X,Y = get_batch("train", 8)
X.shape, Y.shape

We illustrate below how the cross entropy loss is computed along batches (as the mean over the batches). The same works for most functions in Pytorch, which means that writing code for batches is almost as easy as without!

In [14]:
batch_size_test = 3
n_token_test = 5

logits = torch.randn(batch_size_test, n_token_test)
target = torch.randint(n_token_test, (batch_size_test,), dtype=torch.int64)
loss = F.cross_entropy(logits, target)
print("logits: ", logits, "\ntarget: ", target, "\nloss: ", loss.item())

logits:  tensor([[ 1.4600, -0.5697,  0.9108, -0.1985, -0.7940],
        [-0.6241, -1.0471,  2.4603,  1.9540, -0.3306],
        [ 0.4363,  0.6075, -1.5104,  0.5921, -1.3629]]) 
target:  tensor([3, 3, 4]) 
loss:  2.170518636703491


Let us write the boilerplate code for models.

In [15]:
def estimate_loss(model, eval_iters):
    out = {}
    for split in ['train', 'val']:
        losses = torch.zeros(eval_iters)
        for k in range(eval_iters):
            X, Y = get_batch(split, model.context_length)
            logits, loss = model(X, Y)
            losses[k] = loss.item()
        out[split] = losses.mean()
    return out

The code below for training is very generic.
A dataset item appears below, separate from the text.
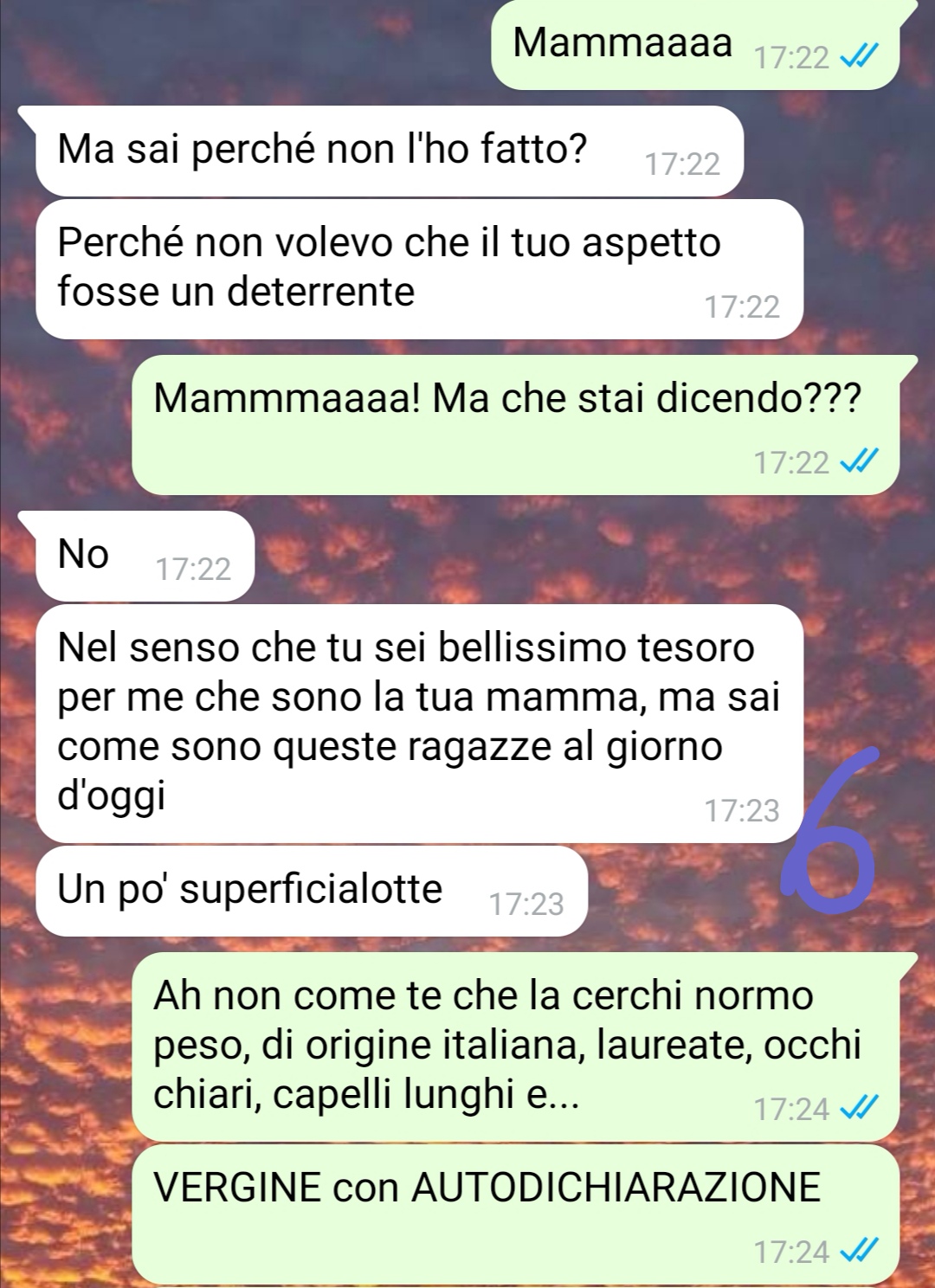935x1288 pixels.
Task: Tap the read ticks on 'Ma che stai dicendo???'
Action: click(x=860, y=461)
We iterate a number of times:
* sample data `(X,Y)` (we write `(X,Y)` for batches, and `(x,y)` for a single datapoint) 
* forward pass: compute the loss on `(X,Y)`
* reset the gradients for all parameters
* backward pass: compute the gradients, using `loss.backward()`
* run one step of gradient descent (here, the refined Adam optimizer, which adapts the learning rate)
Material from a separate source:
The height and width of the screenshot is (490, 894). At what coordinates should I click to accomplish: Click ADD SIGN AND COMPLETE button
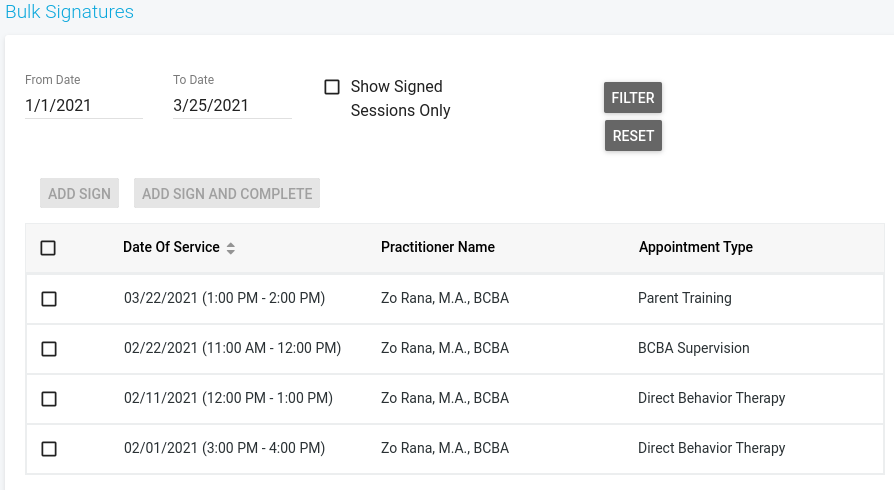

When doing the forward pass, Pytorch creates computation graphs which are then used to compute the gradients.

In [16]:
def train(model, n_iterations, learning_rate, eval_interval, eval_iters):
    # create a PyTorch optimizer
    optimizer = torch.optim.AdamW(model.parameters(), lr=learning_rate)

    for iter in range(n_iterations):
        # every once in a while evaluate the loss on train and validation sets
        if iter % eval_interval == 0 or iter == n_iterations - 1:
            with torch.no_grad():
                losses = estimate_loss(model, eval_iters)
            print(f"step {iter}: train loss {losses['train']:.4f}, validation loss {losses['val']:.4f}")

        X,Y = get_batch("train", model.context_length)
        X.to(device)
        Y.to(device)
        _, loss = model(X, Y)
        optimizer.zero_grad(set_to_none=True)
        loss.backward()
        optimizer.step()

## Part 4: A Multi Layer Perceptron (MLP) model

We essentially implement the model from the paper "**A Neural Probabilistic Language Model**" by Bengio et al from 2003.

The first component is an `Embedding` layer: this is simply a lookup table, as illustrated below. It maps every token to a vector in fixed dimension. Since the dimension is much smaller than the number of tokens, intuitively the embedding layer will have to map similar tokens to similar vectors.

In [17]:
n_token_test = 3
n_embed_test = 4

embedding = torch.nn.Embedding(n_token_test, n_embed_test)
print("Weights of the embedding:\n", embedding.weight)
print("Result of embedding token number 1:\n", embedding(torch.tensor([1])))

Weights of the embedding:
 Parameter containing:
tensor([[-1.0390, -0.9249,  0.4335, -0.5309],
        [ 0.5942,  0.5029, -1.5714, -0.3394],
        [-0.7615,  0.0230, -0.6510, -0.7321]], requires_grad=True)
Result of embedding token number 1:
 tensor([[ 0.5942,  0.5029, -1.5714, -0.3394]], grad_fn=<EmbeddingBackward0>)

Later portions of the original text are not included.